Under Fontaine's proposal, the newline characters would be converted to
CRLF by whoever was doing the encoding.  Typically, in many
environments, this will be the user agent.  But now look at the
situation from poor sendmail's perspective:  Now sometimes it is being
called to deliver "plain text" (old-fashioned) mail in which there are
newlines that need to be converted to CRLF, and sometimes it is being
given quoted-printable mail in which CRLF's are already there.  How's it
suppposed to tell the difference?  Worse still, say that sendmail
receives a message from the outside that is encoded in quoted-printable.
 Currently, sendmail knows to convert CRLF's to newlines in mail that
comes in from the outside with a local destination.  Is it supposed to
do the same thing, now, with quoted-printable mail?  If so, does that
mean it has to decode such mail?  If quoted-printable implies CRLF
newline representation, does this mean that the message must be passed
on to the UA either using the "alien" newline convention or using long
lines and eight-bit data that may break something else?  The question is
further complicatedb by the possibility of encoded sequences like
=0D=0A, which are unambiguously NOT representations of line breaks
according to the existing rule #1, but become ambiguous by the
introduction of Fontaine's new rule #1.  (The existing rule PROHIBITS
using =0d=0a to encode line breaks, but Fontaine permits it.)  The net
effect is that MTA's would have to get into the business of decoding
encoded data, performing newline transformations, and then maybe even
re-encoding somehow it for local delivery.  

As I tried to figure out how to make the changes Alain proposed, I came
to remember that we had specifically designed quoted-printable NOT to
behave the way he suggests.  As currently defined, quoted-printable
says, in effect, "we're not messing with the definition of line breaks".
 This has the very nice property that all existing software that deals
with line breaks should do the right thing.   A quoted printable line
break is represented, on the local system, precisely the way the local
system represents CRLF as defined by RFC 822.  That's a very simple
rule, and one that I don't think we should break.  

What all this points to, I believe, is that quoted-printable is
fundamentally line-oriented in the same way that unencoded 822 mail is,
and we should just be upfront about that fact.  It is NOT an encoding
intended to produce identical binary data on the recipient's end. 
Quoted-printable data will not even necessarily have the same number of
BYTES on the recipient system as on the sending system (e.g. if CRLF is
converted to newline).  This is a property it shares with text.  This
does not mean you couldn't checksum it, but you'd need a checksum
algorithm that treats line breaks specially, something like the notion
of "portable newline" that used to be in base64 but no longer is.

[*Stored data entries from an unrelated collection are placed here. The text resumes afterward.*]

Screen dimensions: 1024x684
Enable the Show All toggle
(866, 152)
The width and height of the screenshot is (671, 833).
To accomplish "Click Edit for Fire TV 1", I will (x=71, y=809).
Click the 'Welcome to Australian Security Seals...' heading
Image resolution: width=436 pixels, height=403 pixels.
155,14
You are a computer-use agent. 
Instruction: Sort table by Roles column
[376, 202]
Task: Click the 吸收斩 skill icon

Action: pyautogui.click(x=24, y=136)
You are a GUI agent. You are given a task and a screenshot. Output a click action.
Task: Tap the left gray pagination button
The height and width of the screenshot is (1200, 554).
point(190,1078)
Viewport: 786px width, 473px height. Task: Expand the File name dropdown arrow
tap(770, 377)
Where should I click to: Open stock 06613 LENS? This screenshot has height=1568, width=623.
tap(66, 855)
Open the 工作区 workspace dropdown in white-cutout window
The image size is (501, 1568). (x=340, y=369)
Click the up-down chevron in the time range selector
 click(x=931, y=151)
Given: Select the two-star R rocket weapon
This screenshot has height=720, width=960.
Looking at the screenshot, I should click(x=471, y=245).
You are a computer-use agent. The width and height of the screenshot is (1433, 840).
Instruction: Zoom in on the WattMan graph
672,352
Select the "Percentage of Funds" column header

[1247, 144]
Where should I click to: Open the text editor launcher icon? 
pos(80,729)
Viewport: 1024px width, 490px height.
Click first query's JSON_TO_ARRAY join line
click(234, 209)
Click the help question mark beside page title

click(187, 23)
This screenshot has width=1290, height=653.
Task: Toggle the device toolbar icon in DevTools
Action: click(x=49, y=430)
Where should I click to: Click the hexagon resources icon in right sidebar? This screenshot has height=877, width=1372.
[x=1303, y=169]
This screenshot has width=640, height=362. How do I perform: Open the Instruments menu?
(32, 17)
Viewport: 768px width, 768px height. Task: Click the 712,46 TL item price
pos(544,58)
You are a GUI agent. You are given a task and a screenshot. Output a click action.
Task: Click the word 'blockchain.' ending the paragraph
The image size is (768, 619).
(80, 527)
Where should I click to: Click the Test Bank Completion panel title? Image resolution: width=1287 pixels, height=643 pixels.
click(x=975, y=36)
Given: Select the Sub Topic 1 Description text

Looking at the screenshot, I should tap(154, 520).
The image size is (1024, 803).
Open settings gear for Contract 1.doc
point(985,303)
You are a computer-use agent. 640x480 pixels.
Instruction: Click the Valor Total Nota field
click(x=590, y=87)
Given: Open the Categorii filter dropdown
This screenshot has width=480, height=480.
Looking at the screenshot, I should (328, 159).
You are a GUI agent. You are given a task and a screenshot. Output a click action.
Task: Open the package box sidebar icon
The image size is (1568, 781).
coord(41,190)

In summary, the biggest problems with Alain's proposal are that it
muddles the current layering of Internet mail software, in which CRLF
conversion is almost exclusively a transport/gateway issue, and that it
intorduces the possibility that quoted-printable data would contain
sequences such as =0D=0A which open up new ambiguities.   (Should that
be a newline or just the two specified bytes?)   The existing draft, I
believe, has neither of these problems, and therefore it is my current
belief that it should not be changed.  At the moment, in fact, I feel
VERY lucky to have caught it, rather than introduced a possibly very
severe problem on the eve of proposed standard status.

Comments, anyone?  -- Nathaniel